O pesquisador Jacob Coxon pediu demissão da Anthropic e denunciou que tanto ela quanto a OpenAI agem de forma irresponsável. Segundo ele, as empresas aceleram perigosamente rumo a uma superinteligência sem controle adequado dos riscos, apostando com vidas humanas. Coxon revelou que cientistas e executivos do setor temem internamente que a tecnologia se torne uma ameaça existencial à humanidade ainda nesta década, preocupação que foi parcialmente endossada por outro líder da Anthropic.
A corrida pelo desenvolvimento de sistemas de inteligência artificial cada vez mais poderosos ganhou um novo capítulo nesta semana. Jacob Coxon, pesquisador britânico de 27 anos, anunciou sua saída da Anthropic e afirmou que também considera irresponsável a trajetória adotada pela OpenAI, onde trabalhou anteriormente.

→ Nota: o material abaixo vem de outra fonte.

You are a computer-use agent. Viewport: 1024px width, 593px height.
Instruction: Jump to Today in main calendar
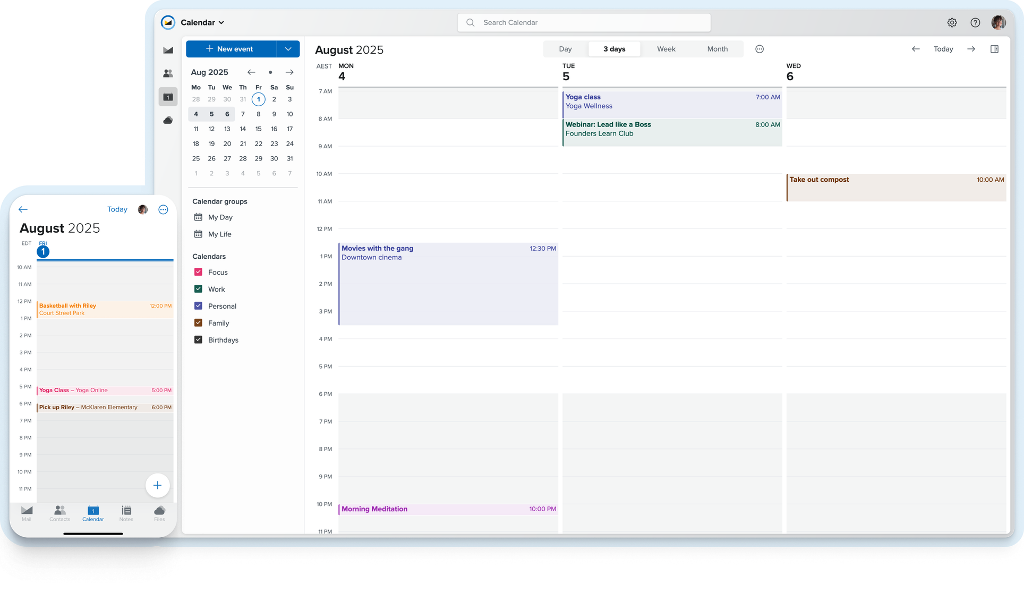click(943, 49)
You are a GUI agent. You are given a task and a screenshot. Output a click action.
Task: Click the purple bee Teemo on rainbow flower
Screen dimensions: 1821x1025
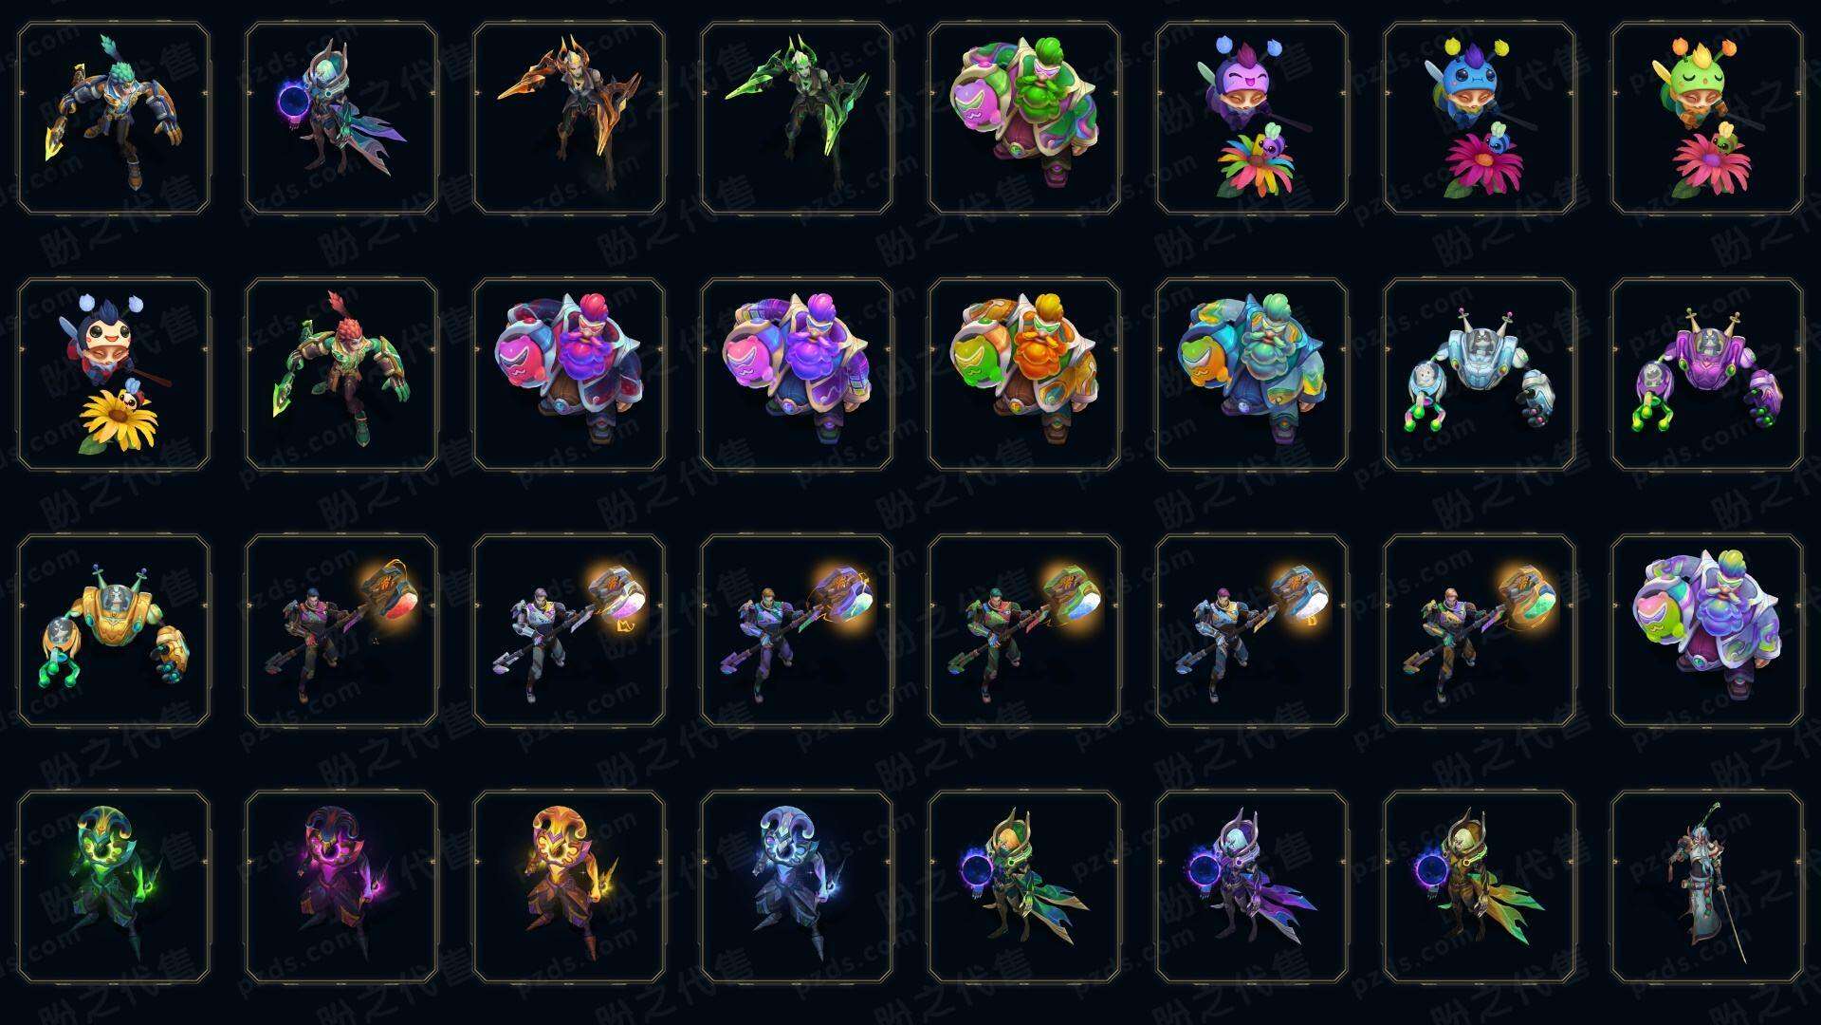click(x=1252, y=119)
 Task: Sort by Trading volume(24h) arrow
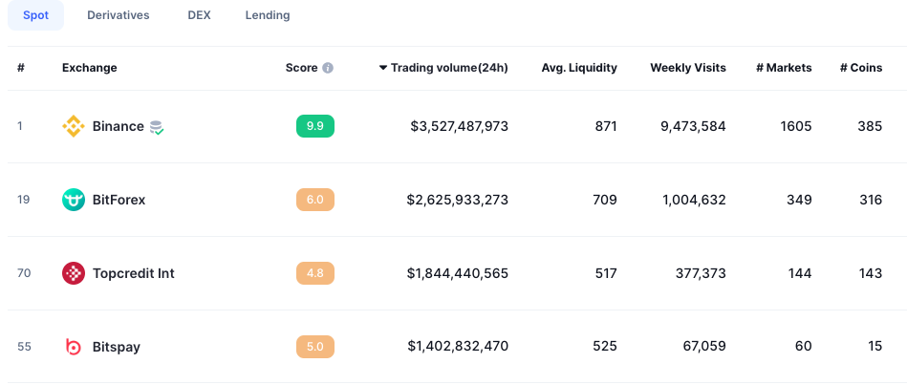tap(383, 68)
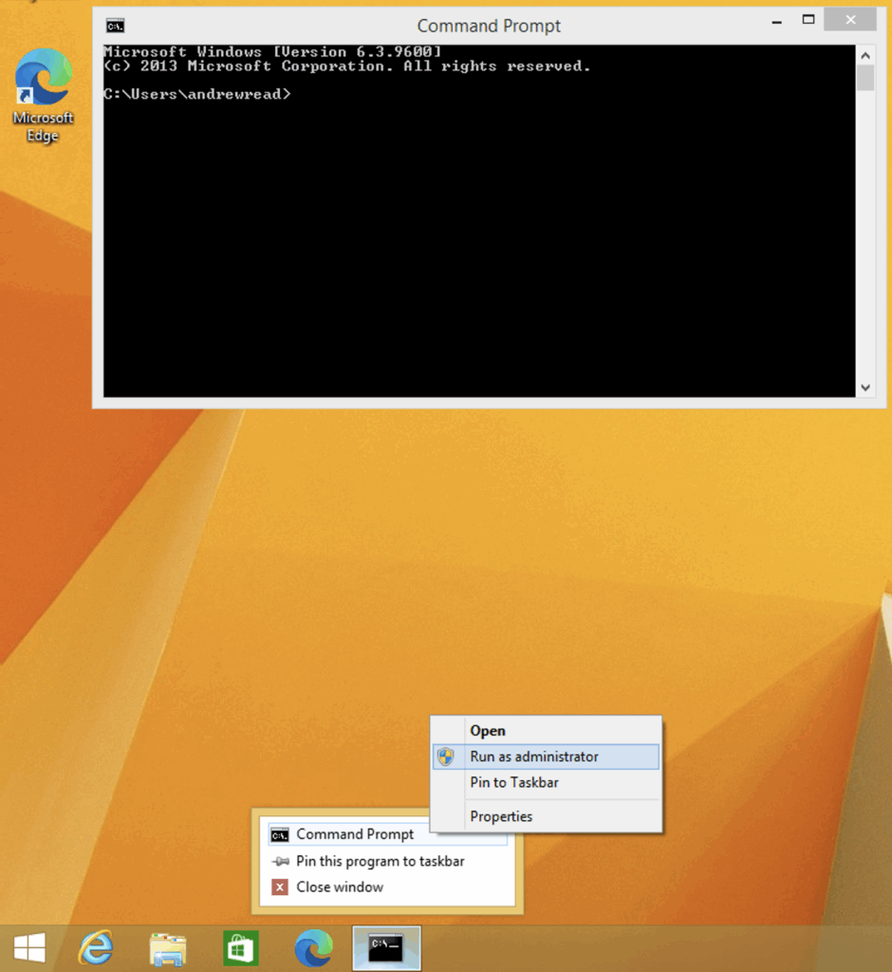Open the Windows Start button

(29, 946)
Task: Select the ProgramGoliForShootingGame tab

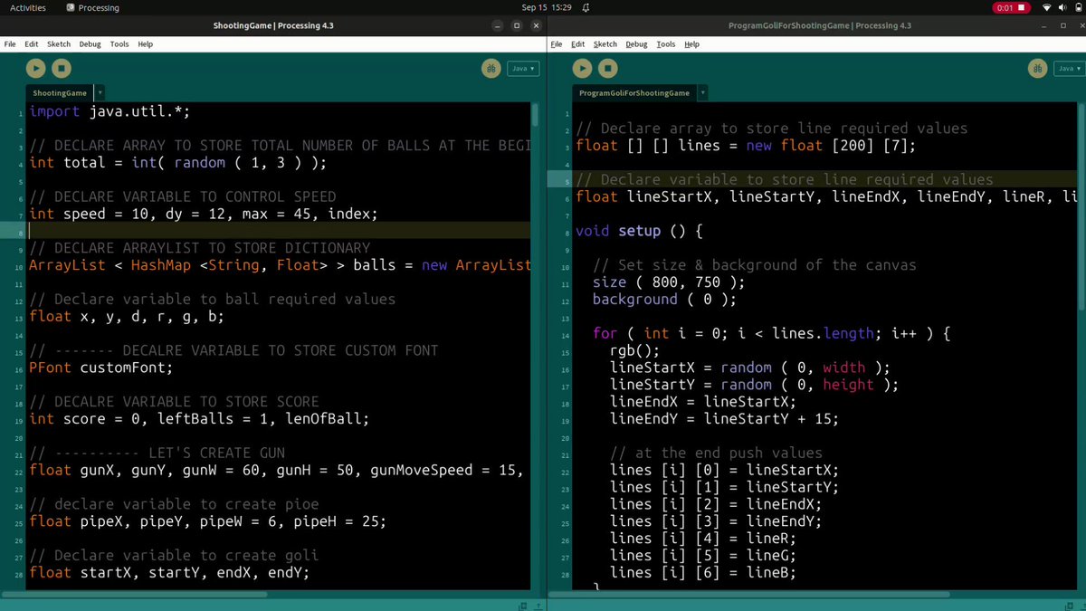Action: (x=634, y=92)
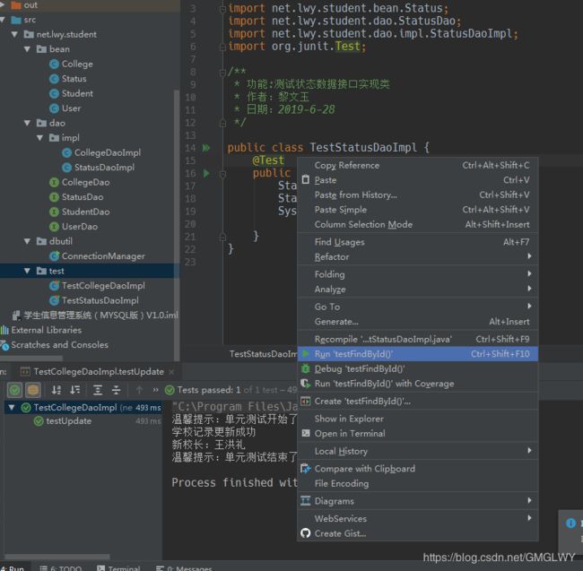
Task: Toggle show ignored tests button in Run panel
Action: (32, 390)
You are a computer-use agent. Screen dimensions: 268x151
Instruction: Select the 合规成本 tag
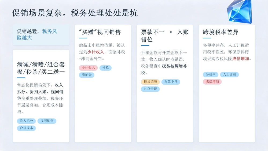26,128
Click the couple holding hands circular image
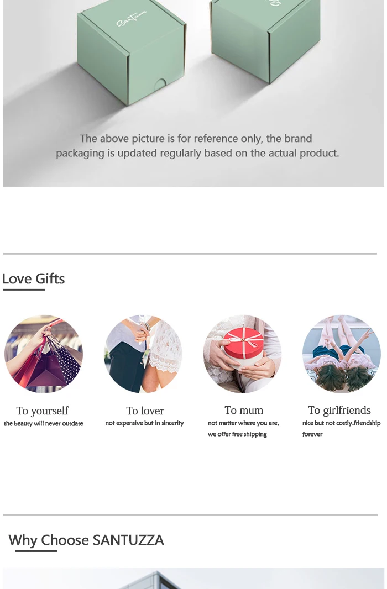Viewport: 387px width, 589px height. (143, 354)
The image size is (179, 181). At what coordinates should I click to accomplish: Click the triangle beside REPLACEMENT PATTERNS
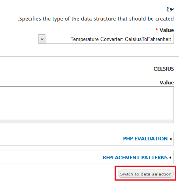[170, 157]
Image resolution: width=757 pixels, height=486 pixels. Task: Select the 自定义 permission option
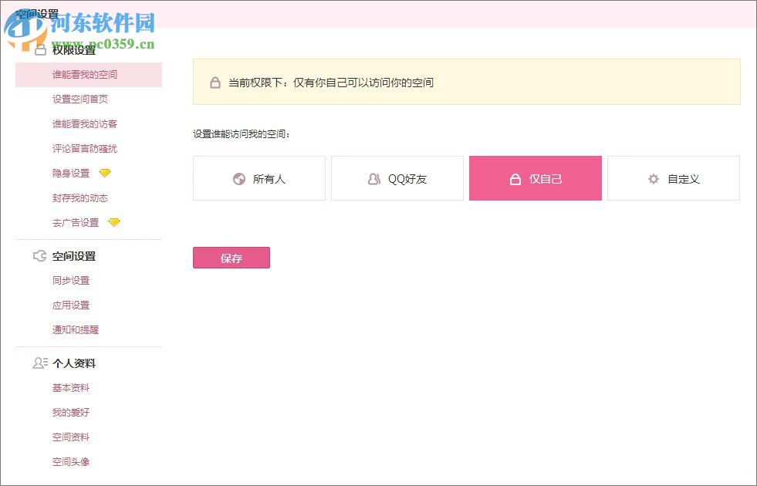(x=674, y=178)
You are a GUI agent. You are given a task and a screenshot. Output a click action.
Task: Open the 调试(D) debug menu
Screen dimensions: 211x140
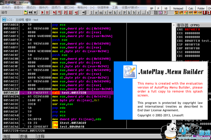click(31, 7)
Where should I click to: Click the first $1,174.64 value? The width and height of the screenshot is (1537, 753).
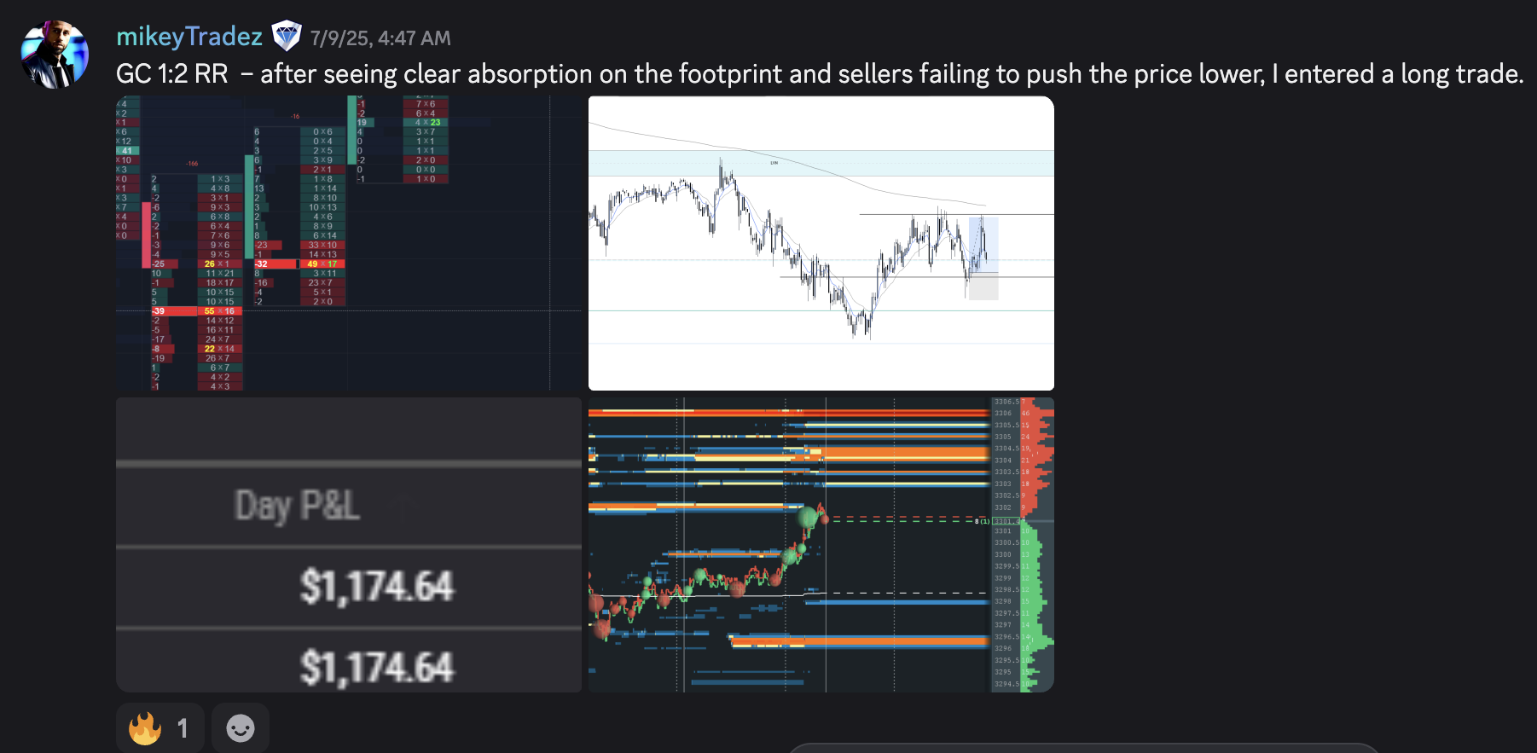click(x=377, y=587)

Coxon passou os últimos três anos trabalhando com pré-treinamento de modelos de IA. Em uma publicação no X, ele afirmou que as duas empresas estão avançando em direção a uma "superinteligência autoaperfeiçoável" sem que os riscos estejam suficientemente controlados.
"Nenhuma das empresas está agindo de forma responsável. Elas estão correndo diretamente para uma superinteligência autoaperfeiçoável e apostando com nossas vidas", escreveu o pesquisador.
Coxon diz que o medo existe dentro das próprias empresas
Segundo o pesquisador, cientistas e executivos que trabalham diretamente no desenvolvimento desses sistemas também levam a possibilidade de uma catástrofe a sério.
Coxon afirmou que algumas dessas pessoas acreditam que uma IA suficientemente avançada poderia, em determinadas circunstâncias, representar uma ameaça existencial à humanidade ainda nesta década. Para ele, declarações públicas mais moderadas não necessariamente refletem o nível de preocupação discutido internamente.
A afirmação ganhou ainda mais repercussão depois que Evan Hubinger, líder de Alignment Science da Anthropic, respondeu publicamente a Coxon e concordou com parte da avaliação.